Материал упражнения ->
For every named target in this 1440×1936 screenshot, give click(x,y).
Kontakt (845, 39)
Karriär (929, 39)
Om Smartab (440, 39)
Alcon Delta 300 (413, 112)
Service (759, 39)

Суть задания -> Перенесите все строки, приведённые выше, в ответ слово в слово.

Результат упражнения ->
For every named target in this 1440×1936 screenshot, give click(x,y).
Kontakt (845, 39)
Karriär (929, 39)
Om Smartab (440, 39)
Alcon Delta 300 (413, 112)
Service (759, 39)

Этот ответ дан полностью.